Saturday, February 23, 2008


A preview of the 2008 Mets, presented in the expected batting order, followed by pitching rotation, followed by impact bullpen/bench players. Today we focus on starting pitcher Pedro Martinez*.

2007: 3-1, 2.57 ERA, 32 K's, 7 walks, 28 IP

I think now is a very good time to take a look at the Pedro Martinez* signing, and how it has played out for the Mets.

2005: 31 starts, 15-8, 2.82 ERA, 217 IP, 208 K, 47 BB

2006: 23 starts, 9-8, 4.48 ERA, 132.2 IP, 137 K, 39 BB

2007: 5 starts, 3-1, 2.57 ERA, 28 IP, 32 K, 7 BB

First and foremost, I stand by what I've said all along - while I wasn't thrilled initially when the Mets signed Pedro Martinez*, it is because of Pedro Martinez* that so many others followed suit, and it is because of Pedro Martinez* the Mets came within an eyelash of the 2006 World Series (even though he didn't pitch that post-season), and it's because of Pedro Martinez* that the Mets were in the position they were in this off-season to acquire Johan Santana. Everything has a cause/effect relationship, and Pedro Martinez* signing with the Mets got the ball rolling on a number of things. So even if (God forbid) the Mets do not win this year's World Series, in the final year of Pedro*'s contract, it's because of Pedro* that they will be in the position to do so in the coming years.

That said, this is a big year for Pedro* in the eyes of fans a little more short-sighted than that. And I can't really blame them. He wanted four years, and that fourth year was a big question mark because of injuries. The Mets took the risk of getting four years out of Pedro*, giving him the four-year deal. At this point, Pedro* can only give them three, because last year was just five starts long for him. Things would have been different had the Mets made the playoffs, which was the plan, but it didn't work out that way.

I also need to clarify the 2006 numbers. Pedro* was better than 9-8 that year - he started the year 5-0, and could have been 9 or 10-0, but the team (offense and bullpen) didn't support him, leaving him with a string of no-decisions. (In 2005, too, don't forget he had to suffer through Braden Looper closing his games, and could have been better than 15-8).

So overall, Pedro* has pitched very well as a Met. This year will be different, though, because there's no pretending he is the Pedro* of old, who can get an upper-90's fastball past you. Pedro* will try to win this year on experience, guts, and guile.

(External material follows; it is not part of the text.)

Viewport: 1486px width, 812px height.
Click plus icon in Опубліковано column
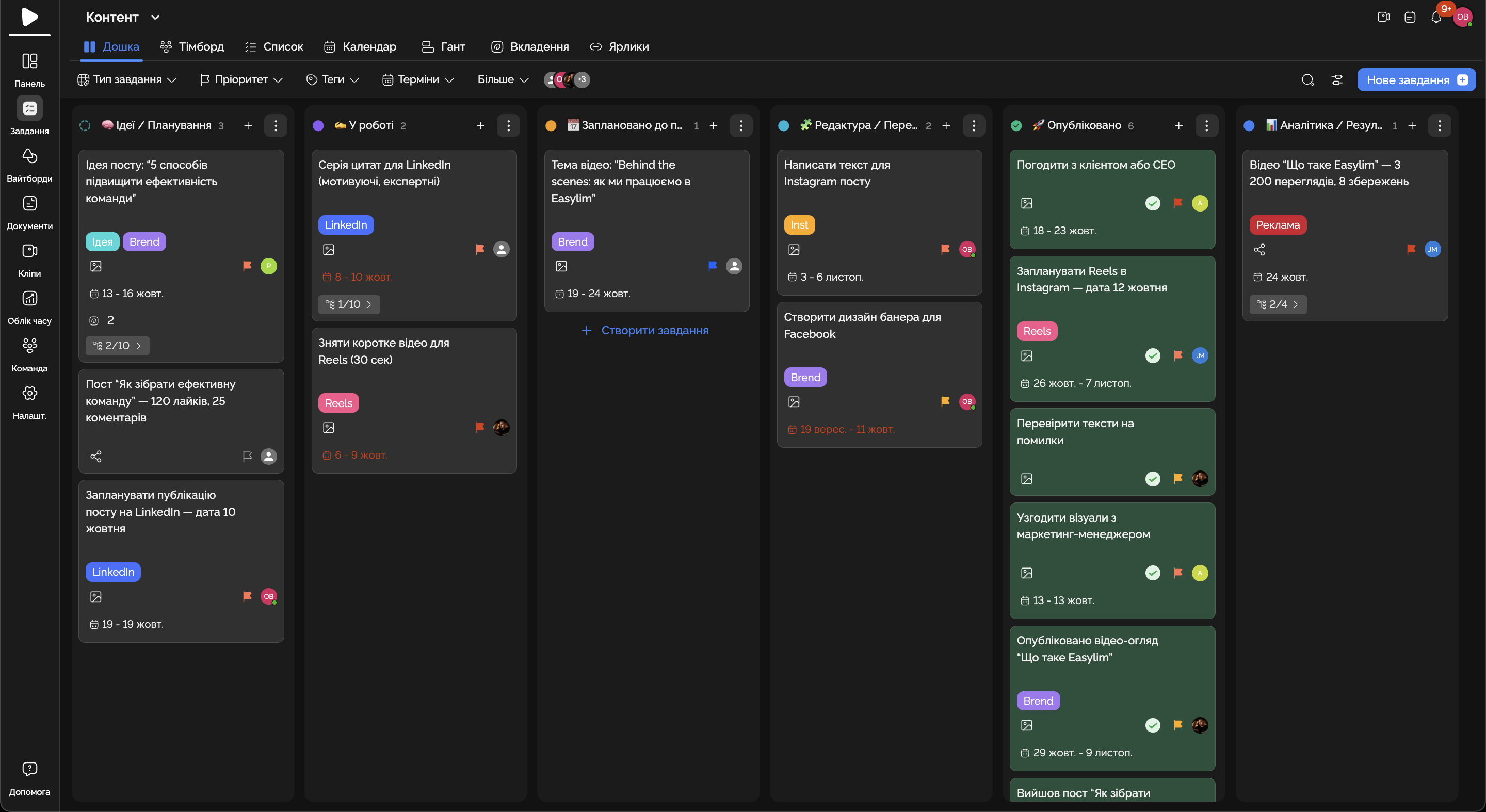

And I think Pedro* will do OK on his experience, guts, and guile. He is a very smart pitcher, and knows what he is doing on the mound. I think the end of last year was a preview of what we can expect from Pedro* all this year - and I don't think a low-3.00 ERA and 15 or so wins is out of the question. I have also written about this before, but I think it helps tremendously that Pedro* is the number two pitcher on the staff.

Was the Pedro* signing a good one? I say yes. Especially if that fourth year turns out to be a championship year for the Mets, and Pedro* is on the mound pitching well for the Mets in that fourth year in the World Series.

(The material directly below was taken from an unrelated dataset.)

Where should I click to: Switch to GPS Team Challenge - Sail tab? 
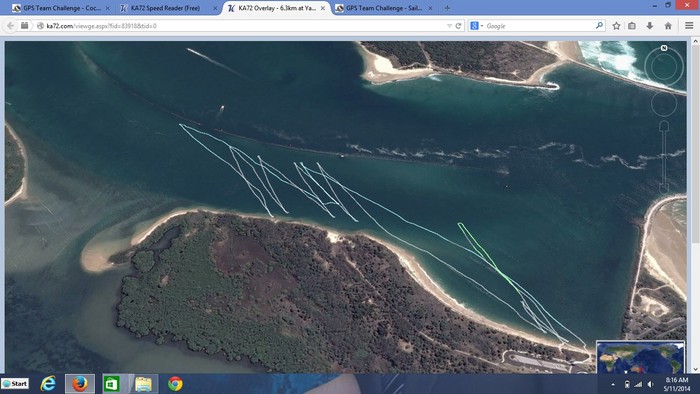(384, 8)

SPRING TRAINING TELEVISED: I love what the Red Sox station, NESN, is doing - I saw that this morning they were airing a couple of hours of spring training workouts. I tuned in for a little bit and saw some batting practice and some pitchers throwing. It might be a little much if they do it more often than this, but I'll tell you this - if SNY were airing some of the Mets spring training workouts, I'd be tuning in to every second of it. Hopefully this sets a successful precedent that other teams and their networks start following.